# Exercise objective:
Reproduce, word for word, the rows below from the line with "Click 立即修复 for 电脑不能输入中文" to the line with "pyautogui.click(x=252, y=394)", including both of those lines.

# Information shown:
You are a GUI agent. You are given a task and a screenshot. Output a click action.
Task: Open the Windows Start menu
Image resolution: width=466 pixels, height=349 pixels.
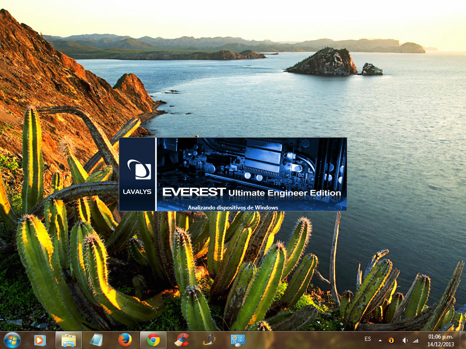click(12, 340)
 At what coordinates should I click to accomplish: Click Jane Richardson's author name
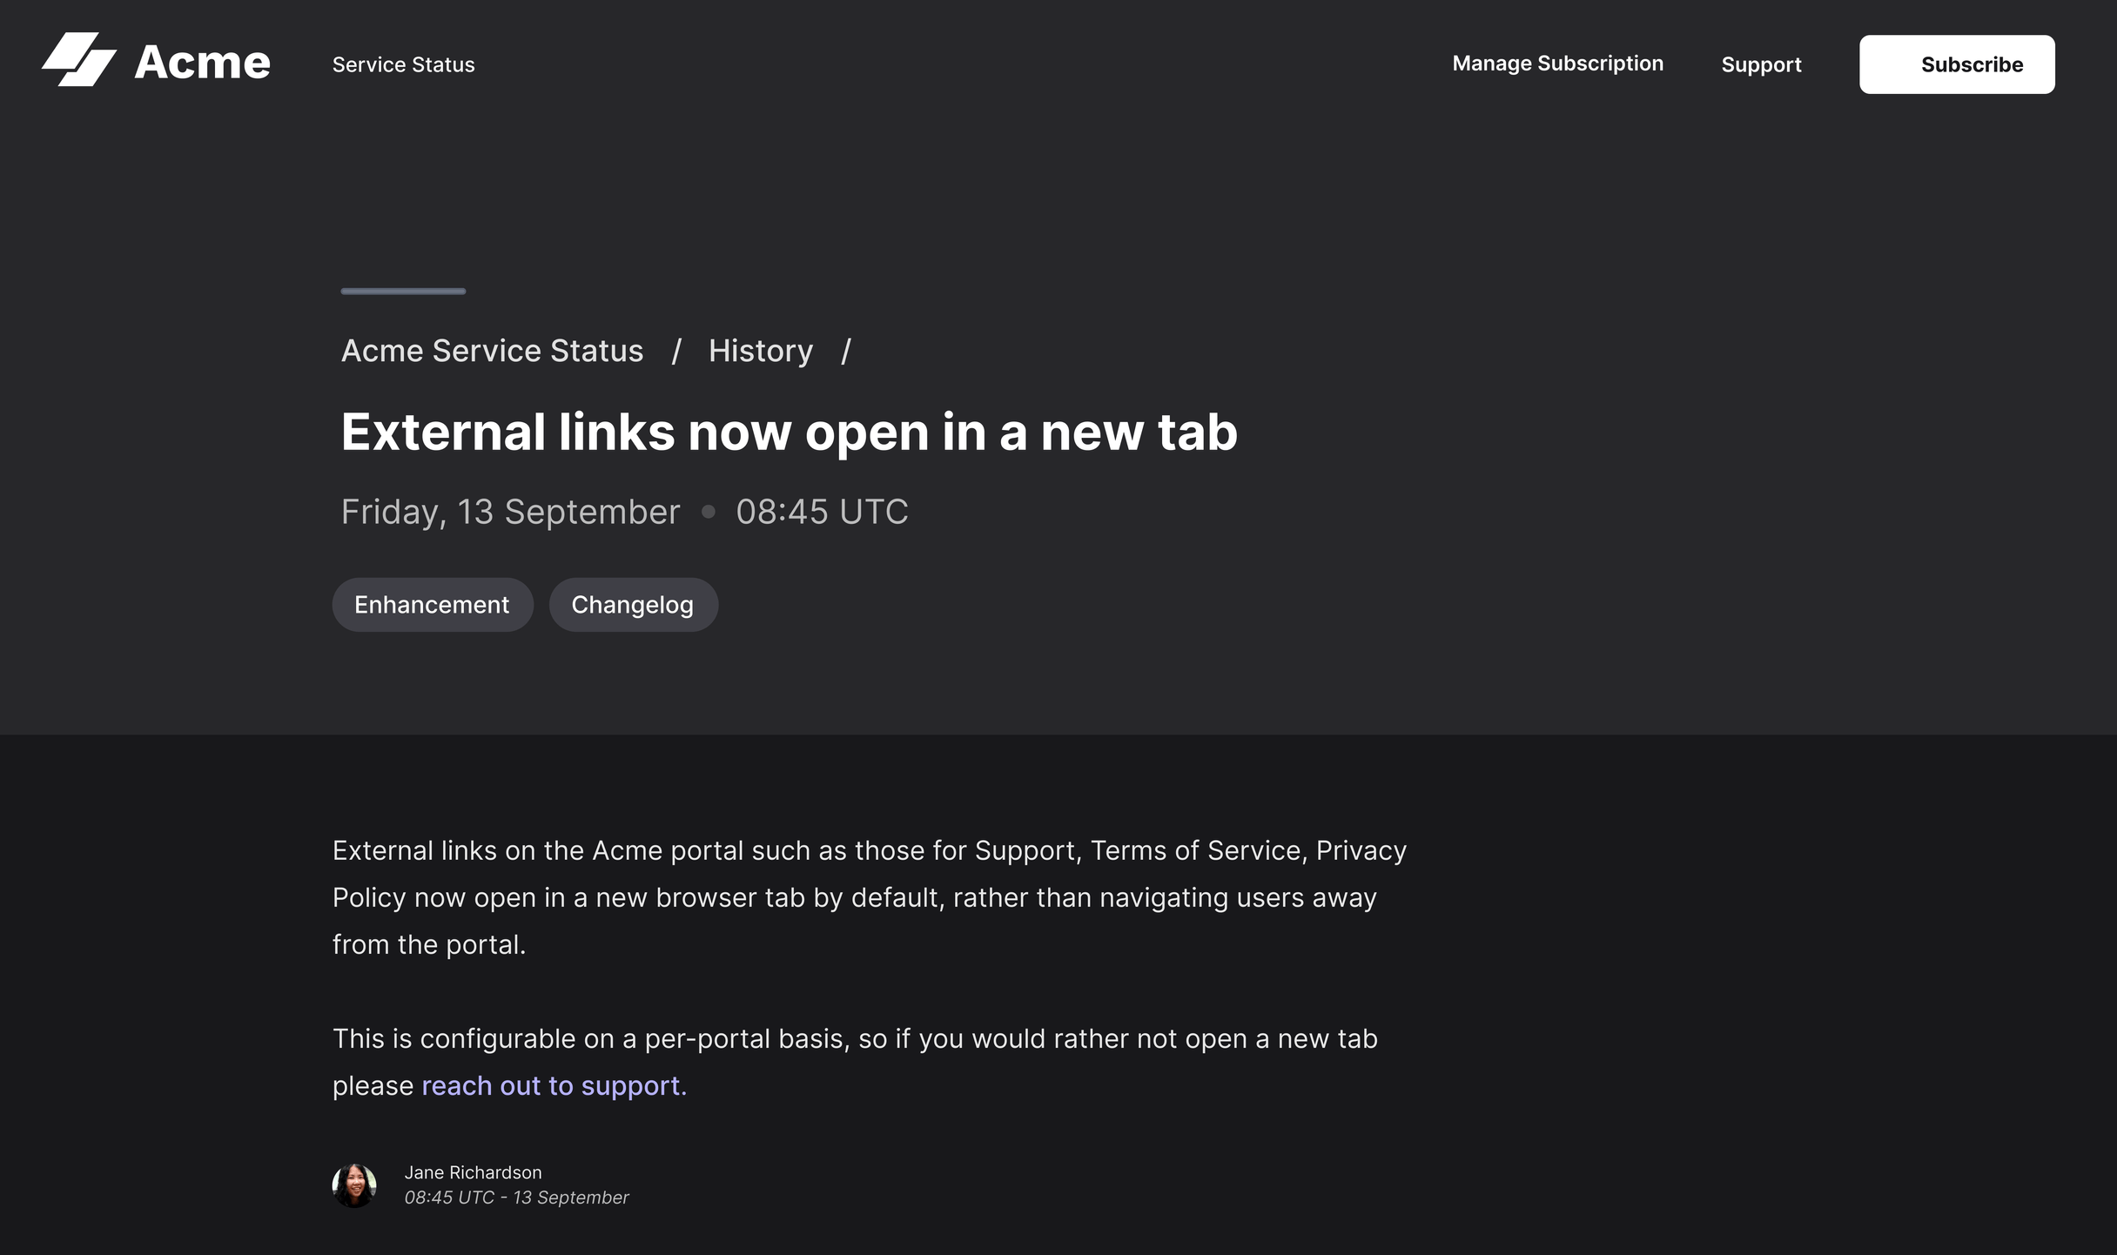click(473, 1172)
* * *
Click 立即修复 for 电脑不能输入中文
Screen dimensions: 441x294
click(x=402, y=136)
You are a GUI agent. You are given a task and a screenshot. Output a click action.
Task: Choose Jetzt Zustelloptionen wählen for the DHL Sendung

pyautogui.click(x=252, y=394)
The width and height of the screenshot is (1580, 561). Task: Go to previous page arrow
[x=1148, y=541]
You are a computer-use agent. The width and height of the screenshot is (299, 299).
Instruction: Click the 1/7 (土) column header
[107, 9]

# Solution for this task:
Click 立即修复 for 电脑不能输入中文
Screen dimensions: 441x294
click(x=402, y=136)
You are a GUI agent. You are given a task and a screenshot. Output a click action.
Task: Choose Jetzt Zustelloptionen wählen for the DHL Sendung

pyautogui.click(x=252, y=394)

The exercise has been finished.